National Alliance for Media Arts and Culture
www.namac.org
NAMAC is a national association of nonprofit organizations and individuals committed to furthering the media arts: film, video, audio, and digital.

National Association of Broadcasters
www.nab.org
The NAB is a trade association that promotes and protects local broadcast radio and television stations’ interests in Washington and around the world. NAB is the broadcaster’s voice before Congress, federal agencies, and the courts.

National Institute on Media and the Family
www.mediafamily.org
The National Institute on Media and the Family examines the impact of electronic media on families and works to help parents and communities watch what kids watch.

New America Foundation
www.newamerica.net
The New America Foundation is an independent, nonpartisan, nonprofit public policy institute that brings promising new voices and new ideas to the fore of the nation’s public discourse through research, writing, and conferences.
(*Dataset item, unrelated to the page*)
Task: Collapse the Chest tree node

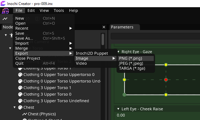Action: (15, 108)
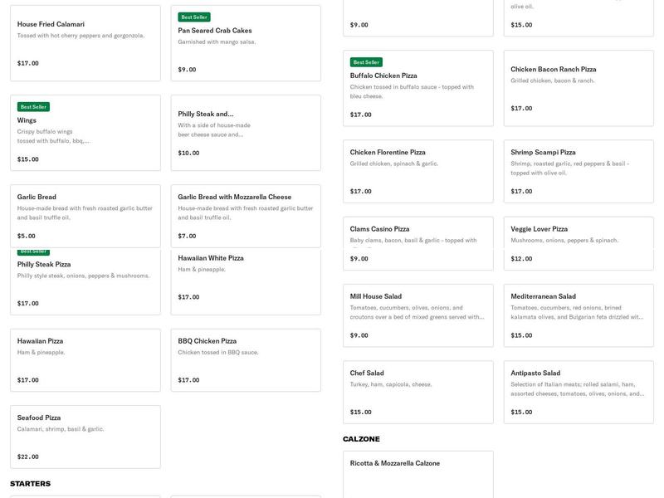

Newspaper Guild/Communications Workers of America (CWA)
www.newsguild.org
The Guild/CWA is primarily a media union whose 34,000 members are diverse in their occupations, but who share the view that the best working conditions are achieved by people who have a say in their workplace, including working conditions, standards of journalism, and ethics of the industry.

Office of Communication of the United Church of Christ
www.ucc.org/ocinc
As an outgrowth of the United Church of Christ’s historic commitment to civil rights, OC, Inc. was incorporated in 1959 to advocate on behalf of those who had been historically excluded from the media, especially people of color and women.

Parents Television Council
www.parentstv.org
The Parents Television Council is a national grassroots organization that works to ensure that children are not constantly assaulted by sex, violence, and profanity on television and in other media.

Prometheus Radio Project
www.prometheusradio.org
The Prometheus Radio Project is not-for-profit association dedicated to the democratization of the airwaves through the proliferation of non-commercial, community based, micropower radio stations.

Public Interest, Public Airwaves Coalition
www.pipac.info
The PIPA Coalition is an alliance of public policy groups, media activists, and grassroots organizers that are active in the ongoing fight against media consolidation and deregulation. It offers a grassroots toolkit for a nationwide campaign to encourage local citizens to hold their communities’ broadcasters to a higher standard of public service, particularly when it comes to election coverage.

Reclaim the Media
www.reclaimthemedia.org
Reclaim the Media is a coalition of independent journalists, media activists, and community organizers in the Pacific Northwest, promoting press freedom and community media access as prerequisites for a functioning democracy.